From Southwater, where he left the train, the road led due west. That he knew; for the rest he trusted to luck, being one of those born walkers who dislike asking the way. He had that instinct, and as a rule it served him well. “A mile or so due west along the sandy road till you come to a stile on the right; then across the fields. You’ll see the red house straight before you.” He glanced at the post-card’s instructions once again, and once again he tried to decipher the scratched-out sentence—without success. It had been so elaborately inked over that no word was legible. Inked-out sentences in a letter were always enticing. He wondered what it was that had to be so very carefully obliterated.
The afternoon was boisterous, with a tearing, shouting wind that blew from the sea, across the Sussex weald. Massive clouds with rounded, piled-up edges, cannoned across gaping spaces of blue sky. Far away the line of Downs swept the horizon, like an arriving wave. Chanctonbury Ring rode their crest—a scudding ship, hull down before the wind. He took his hat off and walked rapidly, breathing great draughts of air with delight and exhilaration. The road was deserted; no horsemen, bicycles, or motors; not even a tradesman’s cart; no single walker. But anyhow he would never have asked the way. Keeping a sharp eye for the stile, he pounded along, while the wind tossed the cloak against his face, and made waves across the blue puddles in the yellow road. The trees showed their under leaves of white. The bracken and the high new grass bent all one way. Great life was in the day, high spirits and dancing everywhere. And for a Croydon surveyor’s clerk just out of an office this was like a holiday at the sea.
It was a day for high adventure, and his heart rose up to meet the mood of Nature. His umbrella with the silver ring ought to have been a sword, and his brown shoes should have been top-boots with spurs upon the heels. Where hid the enchanted Castle and the princess with the hair of sunny gold? His horse…

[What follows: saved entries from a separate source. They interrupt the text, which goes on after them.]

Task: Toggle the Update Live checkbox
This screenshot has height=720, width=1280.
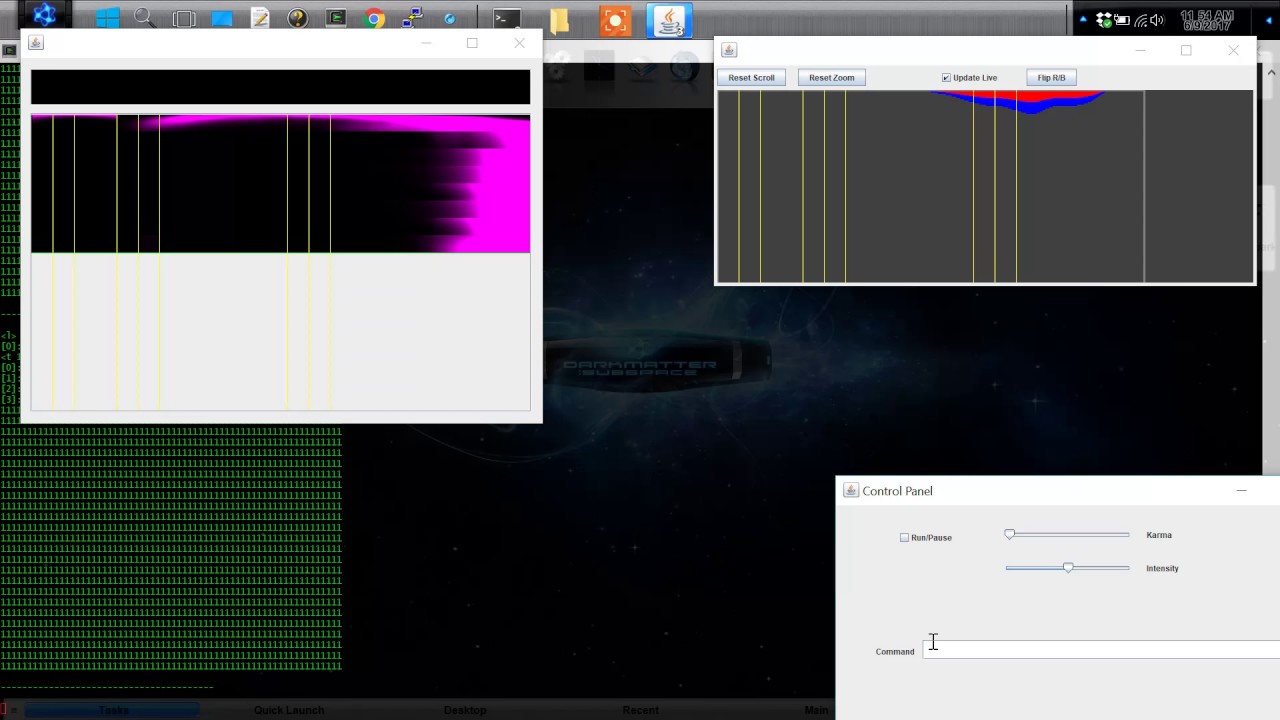Action: (946, 78)
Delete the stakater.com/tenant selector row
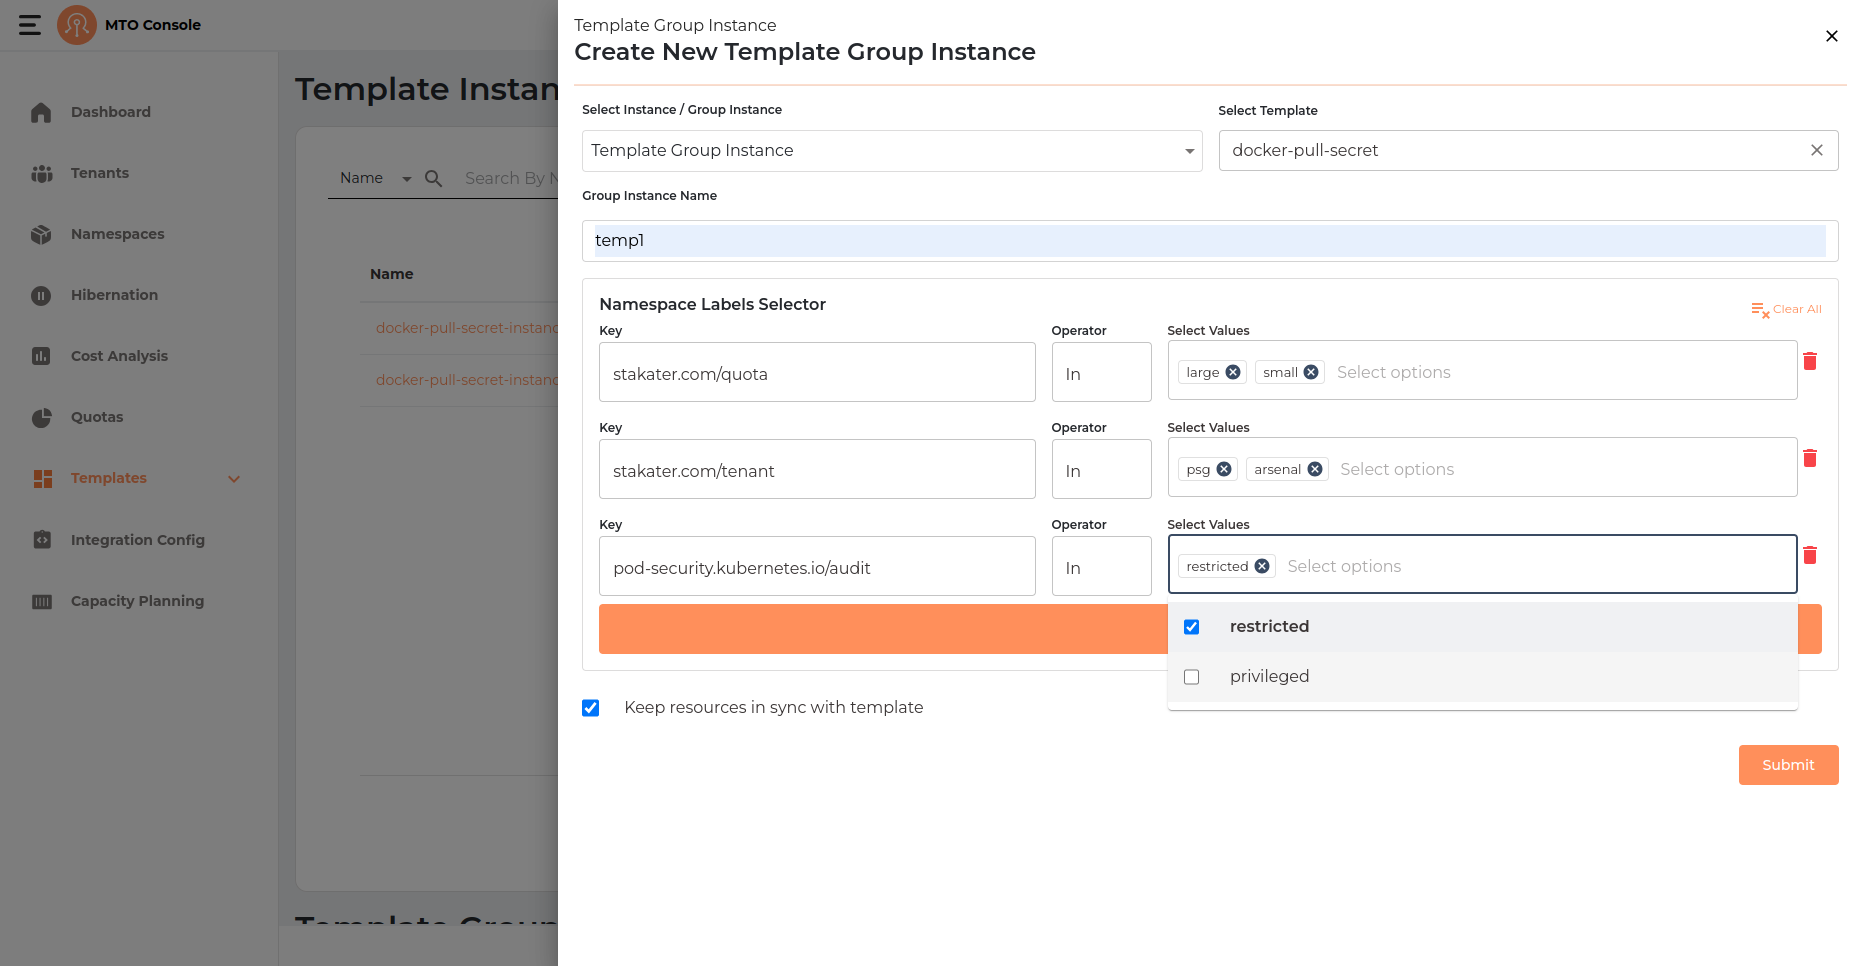The width and height of the screenshot is (1862, 966). (x=1809, y=458)
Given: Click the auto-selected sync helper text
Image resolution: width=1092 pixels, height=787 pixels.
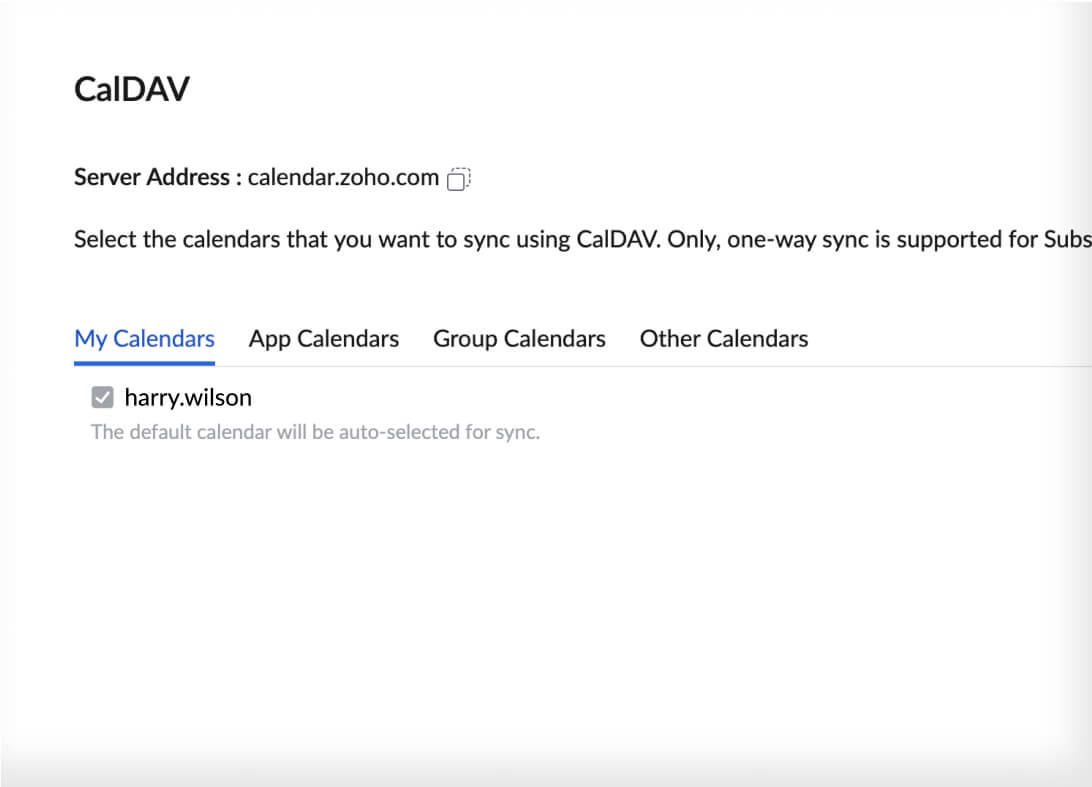Looking at the screenshot, I should tap(315, 431).
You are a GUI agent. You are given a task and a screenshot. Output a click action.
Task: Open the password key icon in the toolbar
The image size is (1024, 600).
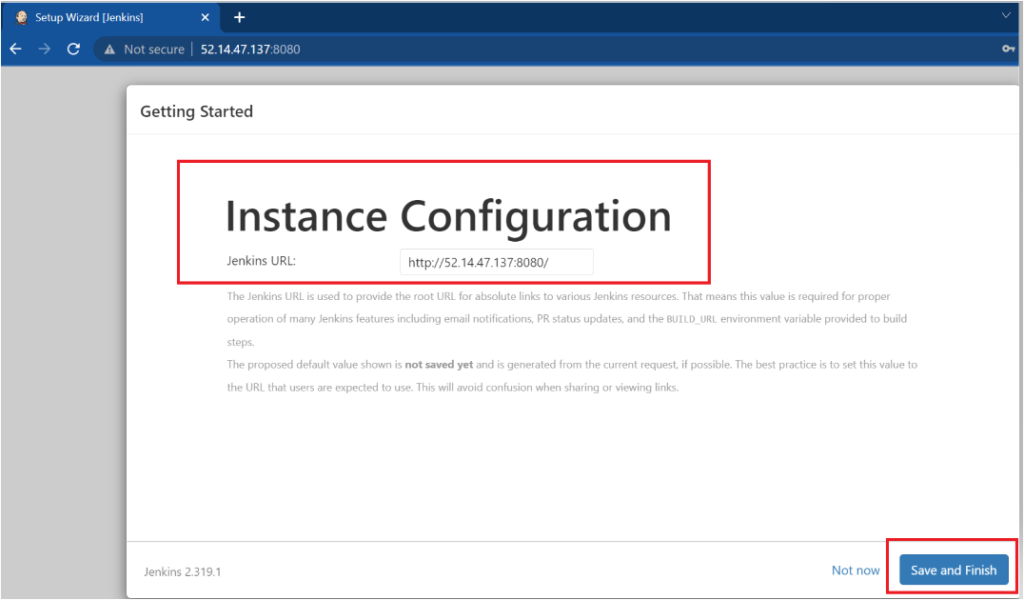coord(1006,48)
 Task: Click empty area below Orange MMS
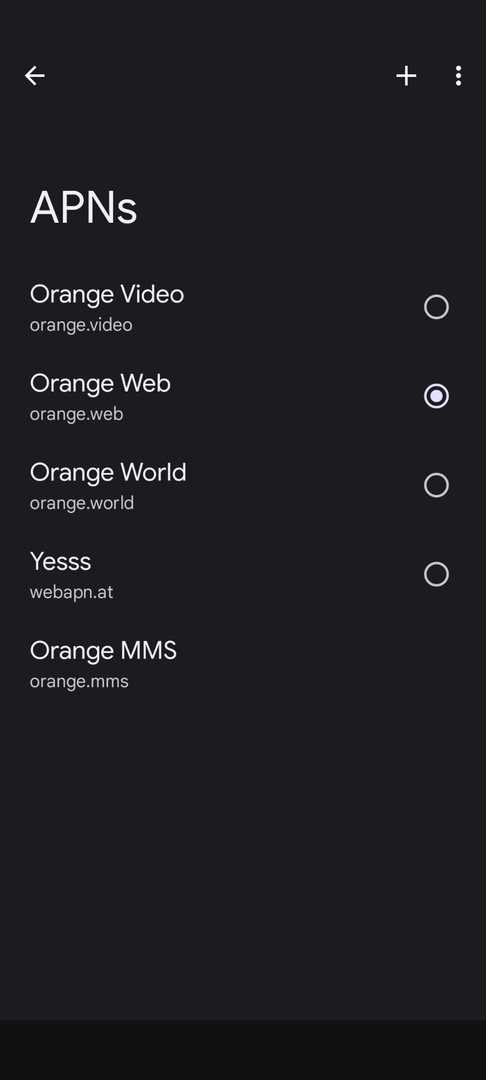(x=243, y=861)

The stile came suddenly into view and nipped adventure in the bud. Everyday clothes took him prisoner again. He was a surveyor’s clerk, middle-aged, earning three pounds a week, coming from Croydon to see about a client’s proposed alterations in a wood—something to ensure a better view from the dining-room window. Across the fields, perhaps a mile away, he saw the red house gleaming in the sunshine; and resting on the stile a moment to get his breath he noticed a copse of oak and hornbeam on the right. “Aha,” he told himself “so that must be the wood he wants to cut down to improve the view? I’ll ’ave a look at it.” There were boards up, of course, but there was an inviting little path as well. “I’m not a trespasser,” he said; “it’s part of my business, this is.” He scrambled awkwardly over the gate and entered the copse. A little round would bring him to the field again.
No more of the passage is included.